将制备好的拟糖蛋白溶于pH＝7的磷酸盐缓冲液中，然后把材料表面直接浸泡在该溶液中，即可得到吸附有拟糖蛋白的材料表面。在循环流动的环境下，一般1h的时间拟糖蛋白的吸附即可达到饱和。

本发明的有益效果是：

(1)本发明通过控制糖和蛋白的加入比例，可以得到外侧接有不同数量单糖探针的拟糖蛋白。

(2)本发明制备的糖探针在牛血清蛋白上呈三维分布，且可以直接吸附在各种材料表面。

(3)本发明的制备过程非常简单，所需原料易得，制备成本低，适合大批量生产。

附图说明

图1为本发明利用方酸二乙酯连接单糖衍生物和蛋白质制备拟糖蛋白的原理示意图；

图2为本发明利用拟糖蛋白快速构建糖芯片以及糖芯片重建的流程示意图；

图3为本发明利用拟糖蛋白快速构建糖芯片以及糖芯片重建的SPR动力学曲线。

具体实施方式

为了更好地理解本发明，下面结合实施例进一步阐明本发明的内容，但本发明的内容不仅仅局限于下面的实施例。

实施例1：

取220mg的氨基化的甘露糖衍生物溶于10ml pH＝7的磷酸盐缓冲液中，然后向溶液中加入一定数量的方酸二乙酯，在室温下缓慢搅拌14h。反应结束后，真空蒸发掉溶剂，使用快速柱层析的方法纯化得到一端接有方酸二乙酯的甘露糖衍生物。再取54.89mg的牛血清蛋白溶于10ml pH＝9的硼酸盐缓冲液中，然后向溶液中加入10mg的一端接有方酸二乙酯的甘露糖衍生物，在室温下缓慢搅拌18h。反应结束后，用交联葡聚糖凝胶(Sephadex G-75)纯化产物，冷冻干燥后得到所制备的甘露糖-牛血清蛋白。根据基质辅助激光解吸电离飞行时间质谱得到的蛋白分子量的测试结果推断，上述制得的甘露糖-牛血清蛋白结构中的甘露糖探针数为11。

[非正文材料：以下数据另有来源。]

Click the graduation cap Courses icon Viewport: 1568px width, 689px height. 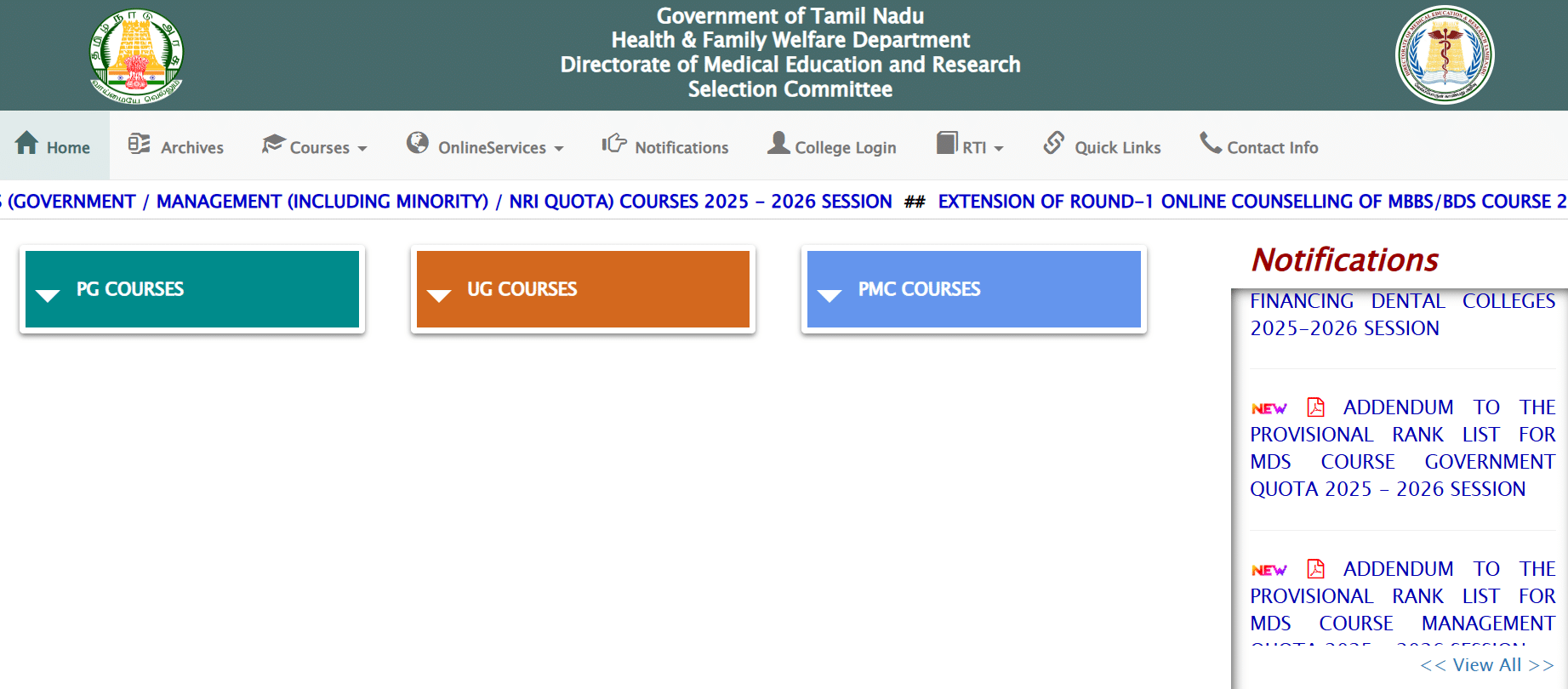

取上述制得的甘露糖-牛血清蛋白1.4mg溶于1.4ml pH＝7的磷酸盐缓冲液中，通过蠕动泵的输送，以700μL/min的流速在金膜表面循环流动1h，拟糖蛋白可以直接吸附到金表面，形成可用于SPR检测的糖芯片。

然后使用刀豆凝集素(ConA)对SPR糖芯片的性能做出评价。图2、图3分别为糖芯片的构建及重建的流程示意图和SPR动力学曲线。图3的SPR动力学曲线结果可以表明，该方法制备的SPR糖芯片可以用于糖-凝集素相互作用的研究，能够直观的反映出整个结合和解离过程。而且只需使用低浓度的氢氧化钠溶液就可以有效地重建芯片表面，芯片可以重复使用。